What do you think? Leave a respectful comment.

FBI failed to notify U.S. officials targeted by Russian hackers

An Associated Press investigation reveals that despite knowing for at least a year, the FBI did not inform U.S. officials that Russian hackers tried to access their personal email accounts in 2015. The hacking operation, known as “Fancy Bear,” also targeted the Democratic National Committee. AP reporter Raphael Satter joins Megan Thompson via Skype from London for more.

Read the Full Transcript

  • MEGAN THOMPSON:

    An investigation published today by the Associated Press reveals the FBI did not alert hundreds of American officials that Russian hackers had targeted them and tried to break into their personal Gmail accounts in 2015. The same Kremlin connected hacking operation known as 'Fancy Bear' stole thousands of e-mails from the Democratic Party during last year's presidential campaign. To explain more about what the A.P. found, I'm joined via Skype by reporter Raphael Satter who is in London.
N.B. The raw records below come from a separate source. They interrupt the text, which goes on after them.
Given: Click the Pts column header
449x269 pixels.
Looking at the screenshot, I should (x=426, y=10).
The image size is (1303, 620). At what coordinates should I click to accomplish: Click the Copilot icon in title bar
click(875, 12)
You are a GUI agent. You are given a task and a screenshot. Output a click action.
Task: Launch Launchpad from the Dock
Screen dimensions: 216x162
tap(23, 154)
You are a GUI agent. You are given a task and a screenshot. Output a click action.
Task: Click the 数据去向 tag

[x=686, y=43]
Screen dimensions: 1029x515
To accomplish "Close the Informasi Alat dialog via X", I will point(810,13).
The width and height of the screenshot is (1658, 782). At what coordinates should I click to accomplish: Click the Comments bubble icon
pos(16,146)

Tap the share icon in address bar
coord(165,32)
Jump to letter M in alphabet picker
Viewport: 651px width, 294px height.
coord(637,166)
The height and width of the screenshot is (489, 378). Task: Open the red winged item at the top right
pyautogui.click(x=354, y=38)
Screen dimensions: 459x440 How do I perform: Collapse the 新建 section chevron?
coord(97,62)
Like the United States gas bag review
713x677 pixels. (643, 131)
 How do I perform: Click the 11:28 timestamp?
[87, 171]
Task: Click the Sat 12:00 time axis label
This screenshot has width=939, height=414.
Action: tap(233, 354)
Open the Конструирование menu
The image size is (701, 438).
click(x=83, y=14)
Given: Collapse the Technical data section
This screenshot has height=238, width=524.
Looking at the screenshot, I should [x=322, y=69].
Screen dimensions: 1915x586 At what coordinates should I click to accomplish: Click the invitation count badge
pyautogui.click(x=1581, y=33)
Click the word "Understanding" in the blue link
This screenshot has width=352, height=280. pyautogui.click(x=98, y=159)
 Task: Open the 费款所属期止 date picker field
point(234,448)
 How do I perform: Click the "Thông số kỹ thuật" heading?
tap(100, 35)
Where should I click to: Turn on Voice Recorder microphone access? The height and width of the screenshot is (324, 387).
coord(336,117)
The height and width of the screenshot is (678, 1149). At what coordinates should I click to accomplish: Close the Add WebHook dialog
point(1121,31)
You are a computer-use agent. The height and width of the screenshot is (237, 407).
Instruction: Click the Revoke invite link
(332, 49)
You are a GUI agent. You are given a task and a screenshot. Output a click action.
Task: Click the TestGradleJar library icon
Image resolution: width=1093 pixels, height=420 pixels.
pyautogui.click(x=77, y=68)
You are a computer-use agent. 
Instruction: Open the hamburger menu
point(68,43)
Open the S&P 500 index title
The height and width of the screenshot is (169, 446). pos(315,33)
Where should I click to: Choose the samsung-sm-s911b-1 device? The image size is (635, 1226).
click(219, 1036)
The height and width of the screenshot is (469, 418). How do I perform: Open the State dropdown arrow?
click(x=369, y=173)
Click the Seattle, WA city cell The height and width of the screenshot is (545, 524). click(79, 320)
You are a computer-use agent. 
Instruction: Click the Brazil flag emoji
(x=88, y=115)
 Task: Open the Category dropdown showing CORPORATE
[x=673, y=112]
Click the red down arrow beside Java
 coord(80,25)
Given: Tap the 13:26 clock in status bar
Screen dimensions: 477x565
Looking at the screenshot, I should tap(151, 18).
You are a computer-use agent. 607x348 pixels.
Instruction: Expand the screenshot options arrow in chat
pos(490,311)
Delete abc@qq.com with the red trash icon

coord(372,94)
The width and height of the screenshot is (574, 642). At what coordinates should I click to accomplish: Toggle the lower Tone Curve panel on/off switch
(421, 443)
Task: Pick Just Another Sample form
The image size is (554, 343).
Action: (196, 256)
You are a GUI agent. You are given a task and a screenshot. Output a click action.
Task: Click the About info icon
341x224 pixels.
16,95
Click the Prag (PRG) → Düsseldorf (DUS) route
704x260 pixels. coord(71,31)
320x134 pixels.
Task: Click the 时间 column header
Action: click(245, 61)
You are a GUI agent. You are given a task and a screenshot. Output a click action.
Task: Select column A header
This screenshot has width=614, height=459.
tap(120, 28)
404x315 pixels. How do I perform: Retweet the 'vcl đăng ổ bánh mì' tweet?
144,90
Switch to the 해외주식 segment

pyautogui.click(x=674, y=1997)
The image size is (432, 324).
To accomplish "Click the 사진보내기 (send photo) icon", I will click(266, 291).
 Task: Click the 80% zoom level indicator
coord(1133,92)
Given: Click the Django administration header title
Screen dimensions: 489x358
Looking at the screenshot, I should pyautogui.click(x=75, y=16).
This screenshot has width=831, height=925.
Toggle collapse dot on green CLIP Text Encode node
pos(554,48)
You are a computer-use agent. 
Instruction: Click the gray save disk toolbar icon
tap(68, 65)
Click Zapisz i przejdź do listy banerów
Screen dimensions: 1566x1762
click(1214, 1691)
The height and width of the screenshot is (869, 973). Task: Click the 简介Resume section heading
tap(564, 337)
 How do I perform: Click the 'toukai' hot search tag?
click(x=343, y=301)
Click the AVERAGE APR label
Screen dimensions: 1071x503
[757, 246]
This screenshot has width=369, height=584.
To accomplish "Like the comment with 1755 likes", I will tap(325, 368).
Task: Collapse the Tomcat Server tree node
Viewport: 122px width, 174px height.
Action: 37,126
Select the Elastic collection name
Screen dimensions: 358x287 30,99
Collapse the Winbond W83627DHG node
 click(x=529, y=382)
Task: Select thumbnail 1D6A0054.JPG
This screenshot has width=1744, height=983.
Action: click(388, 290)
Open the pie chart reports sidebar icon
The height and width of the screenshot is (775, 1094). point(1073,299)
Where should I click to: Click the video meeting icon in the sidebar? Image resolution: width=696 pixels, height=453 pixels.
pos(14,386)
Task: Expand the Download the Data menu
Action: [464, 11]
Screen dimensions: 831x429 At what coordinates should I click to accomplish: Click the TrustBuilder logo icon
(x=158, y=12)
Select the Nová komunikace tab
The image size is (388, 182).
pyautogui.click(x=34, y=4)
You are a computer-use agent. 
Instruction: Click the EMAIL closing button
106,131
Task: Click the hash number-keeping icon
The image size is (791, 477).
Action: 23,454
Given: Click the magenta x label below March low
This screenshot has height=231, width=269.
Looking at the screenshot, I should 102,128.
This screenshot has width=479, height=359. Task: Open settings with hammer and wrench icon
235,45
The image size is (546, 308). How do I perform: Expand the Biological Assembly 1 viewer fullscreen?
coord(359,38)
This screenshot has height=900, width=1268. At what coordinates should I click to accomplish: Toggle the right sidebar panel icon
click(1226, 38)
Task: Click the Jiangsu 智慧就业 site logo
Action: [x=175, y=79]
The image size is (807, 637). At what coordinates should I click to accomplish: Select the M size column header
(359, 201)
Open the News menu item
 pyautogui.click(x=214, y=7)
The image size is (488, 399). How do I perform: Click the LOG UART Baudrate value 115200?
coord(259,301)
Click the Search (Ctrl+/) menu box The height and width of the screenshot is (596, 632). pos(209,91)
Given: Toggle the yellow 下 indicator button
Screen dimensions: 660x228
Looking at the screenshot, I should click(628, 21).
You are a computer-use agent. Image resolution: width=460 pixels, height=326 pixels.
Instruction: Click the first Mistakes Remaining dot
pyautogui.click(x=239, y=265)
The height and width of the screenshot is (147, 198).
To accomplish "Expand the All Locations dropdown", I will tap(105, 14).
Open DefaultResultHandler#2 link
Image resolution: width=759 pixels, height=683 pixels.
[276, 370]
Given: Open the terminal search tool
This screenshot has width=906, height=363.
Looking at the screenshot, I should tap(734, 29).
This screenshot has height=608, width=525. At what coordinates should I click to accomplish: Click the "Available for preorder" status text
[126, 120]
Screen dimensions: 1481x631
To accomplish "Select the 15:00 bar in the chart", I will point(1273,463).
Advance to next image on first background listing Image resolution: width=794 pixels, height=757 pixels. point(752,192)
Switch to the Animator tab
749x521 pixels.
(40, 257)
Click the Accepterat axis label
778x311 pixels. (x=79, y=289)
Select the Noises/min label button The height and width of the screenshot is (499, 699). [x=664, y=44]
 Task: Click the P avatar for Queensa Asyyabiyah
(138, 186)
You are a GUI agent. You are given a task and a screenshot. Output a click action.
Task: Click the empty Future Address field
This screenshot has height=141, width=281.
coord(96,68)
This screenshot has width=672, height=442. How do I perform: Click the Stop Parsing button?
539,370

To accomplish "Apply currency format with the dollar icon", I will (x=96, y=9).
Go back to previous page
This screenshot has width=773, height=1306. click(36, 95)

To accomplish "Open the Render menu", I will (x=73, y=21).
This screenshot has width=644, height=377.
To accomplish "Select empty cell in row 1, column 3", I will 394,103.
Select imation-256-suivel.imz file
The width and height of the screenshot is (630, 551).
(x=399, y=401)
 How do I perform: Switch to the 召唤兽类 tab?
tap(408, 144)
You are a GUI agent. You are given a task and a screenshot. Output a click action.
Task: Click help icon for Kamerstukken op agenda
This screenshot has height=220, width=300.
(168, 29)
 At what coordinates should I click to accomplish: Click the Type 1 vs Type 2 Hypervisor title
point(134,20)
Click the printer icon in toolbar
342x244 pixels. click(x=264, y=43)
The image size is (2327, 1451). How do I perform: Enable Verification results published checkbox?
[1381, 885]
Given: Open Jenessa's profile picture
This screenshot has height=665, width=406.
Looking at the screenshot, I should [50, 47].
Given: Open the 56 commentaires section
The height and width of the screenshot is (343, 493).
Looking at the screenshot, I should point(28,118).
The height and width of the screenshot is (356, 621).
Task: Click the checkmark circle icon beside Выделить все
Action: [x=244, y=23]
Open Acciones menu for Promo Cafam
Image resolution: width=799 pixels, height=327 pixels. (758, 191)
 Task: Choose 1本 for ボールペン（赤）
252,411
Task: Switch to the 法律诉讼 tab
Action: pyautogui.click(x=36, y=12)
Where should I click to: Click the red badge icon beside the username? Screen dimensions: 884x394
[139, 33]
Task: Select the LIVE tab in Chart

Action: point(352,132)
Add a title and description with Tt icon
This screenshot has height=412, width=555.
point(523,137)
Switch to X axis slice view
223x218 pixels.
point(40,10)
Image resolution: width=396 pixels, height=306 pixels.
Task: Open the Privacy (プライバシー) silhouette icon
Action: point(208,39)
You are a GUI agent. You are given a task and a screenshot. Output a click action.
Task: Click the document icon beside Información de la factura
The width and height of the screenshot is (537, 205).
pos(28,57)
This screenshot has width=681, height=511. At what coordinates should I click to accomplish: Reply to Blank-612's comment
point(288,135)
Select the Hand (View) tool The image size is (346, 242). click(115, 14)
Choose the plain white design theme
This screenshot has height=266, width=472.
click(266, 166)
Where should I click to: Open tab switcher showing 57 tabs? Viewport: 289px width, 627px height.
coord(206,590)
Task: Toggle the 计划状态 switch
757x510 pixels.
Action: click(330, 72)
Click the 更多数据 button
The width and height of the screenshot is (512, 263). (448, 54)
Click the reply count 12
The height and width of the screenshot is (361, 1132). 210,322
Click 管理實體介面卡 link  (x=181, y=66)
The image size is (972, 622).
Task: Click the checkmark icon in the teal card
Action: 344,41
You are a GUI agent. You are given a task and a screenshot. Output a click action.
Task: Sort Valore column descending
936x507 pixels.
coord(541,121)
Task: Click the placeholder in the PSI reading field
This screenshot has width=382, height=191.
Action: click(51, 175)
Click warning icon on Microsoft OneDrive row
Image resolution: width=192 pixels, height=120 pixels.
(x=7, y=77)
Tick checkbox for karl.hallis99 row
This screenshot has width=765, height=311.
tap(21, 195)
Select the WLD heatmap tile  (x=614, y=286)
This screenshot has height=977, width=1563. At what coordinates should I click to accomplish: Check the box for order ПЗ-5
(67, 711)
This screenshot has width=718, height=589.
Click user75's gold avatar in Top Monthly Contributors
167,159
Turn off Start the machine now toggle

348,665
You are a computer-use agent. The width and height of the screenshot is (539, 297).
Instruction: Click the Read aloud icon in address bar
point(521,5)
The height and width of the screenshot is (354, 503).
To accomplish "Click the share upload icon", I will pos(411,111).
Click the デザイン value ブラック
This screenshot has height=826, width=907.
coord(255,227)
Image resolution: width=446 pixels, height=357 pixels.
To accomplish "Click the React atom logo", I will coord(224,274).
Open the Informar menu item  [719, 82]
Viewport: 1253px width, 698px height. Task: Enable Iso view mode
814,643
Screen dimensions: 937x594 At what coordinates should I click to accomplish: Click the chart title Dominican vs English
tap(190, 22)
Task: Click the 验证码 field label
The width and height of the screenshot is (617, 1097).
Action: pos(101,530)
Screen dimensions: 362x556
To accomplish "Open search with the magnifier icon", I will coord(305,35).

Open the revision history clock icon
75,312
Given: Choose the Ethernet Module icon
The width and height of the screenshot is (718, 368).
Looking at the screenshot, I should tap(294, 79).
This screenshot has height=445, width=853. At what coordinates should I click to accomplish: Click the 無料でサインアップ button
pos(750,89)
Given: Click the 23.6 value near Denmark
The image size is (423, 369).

First, can you just help us understand what is 'Fancy Bear' and who exactly are they targeting?

  • RAPHAEL SATTER:

    'Fancy Bear' is the name that is commonly assigned to a group of hackers that's tied to the Kremlin and more specifically to Russian military intelligence. A couple of months ago, we got from a company called Secure Works, a list of about 19,000 malicious links that 'Fancy Bear' had been using over the past couple of years. We went through that list, crunched the data and we were able to identify about 4,700 unique people of which 500 or so are in the United States.

  • MEGAN THOMPSON:

    So then you began contacting these people?

  • RAPHAEL SATTER:

    It was extraordinary laborious work. We went about individually contacting all of these people and asked them basically some very simple questions – Were you aware that 'Fancy Bear' was targeting you? And number two, were you warned by anybody that this was happening, for example by the FBI? And overwhelmingly the answer to that last question was no.

  • MEGAN THOMPSON:

    And who are we talking about here? I understand some of these were government officials some with security clearance?

  • RAPHAEL SATTER:

    That's right. I mean it ran the gamut. We've spoken to all kinds of people – former Navy SEALs, people who are in NATO, ex-generals, former ambassadors, former policymakers. It's a lot of people who retired from the military or who retired from the State Department. But we've also spoken to some active duty soldiers and some of the people who haven't spoken to us include people who are still active in government work to this day.

  • MEGAN THOMPSON:

    So what did the FBI say when you asked them why they hadn't alerted people to the fact that these hackers were targeting them?

  • RAPHAEL SATTER:

    We didn't get very much on the record. The FBI gave us a statement which said that they make every effort to contact people who are affected. And that didn't really match up with what we've seen on the ground where we saw that the overwhelming majority of the people just hadn't heard from the FBI.

  • MEGAN THOMPSON:

    If you know, what is 'Fancy Bear's' goal here with targeting these people?

  • RAPHAEL SATTER:

    They are targeting a lot of people who are NATO people, work in the military people, who work in the State Department, and people who work for military contractors. This suggests that they're very interested in people who work in the military and maybe in military technology. They might be interested in keeping an eye on what diplomats are saying to each other privately. Potentially, they could be gathering embarrassing information to publish as they did with the DCLeaks or potentially they're just doing classic intelligence gathering.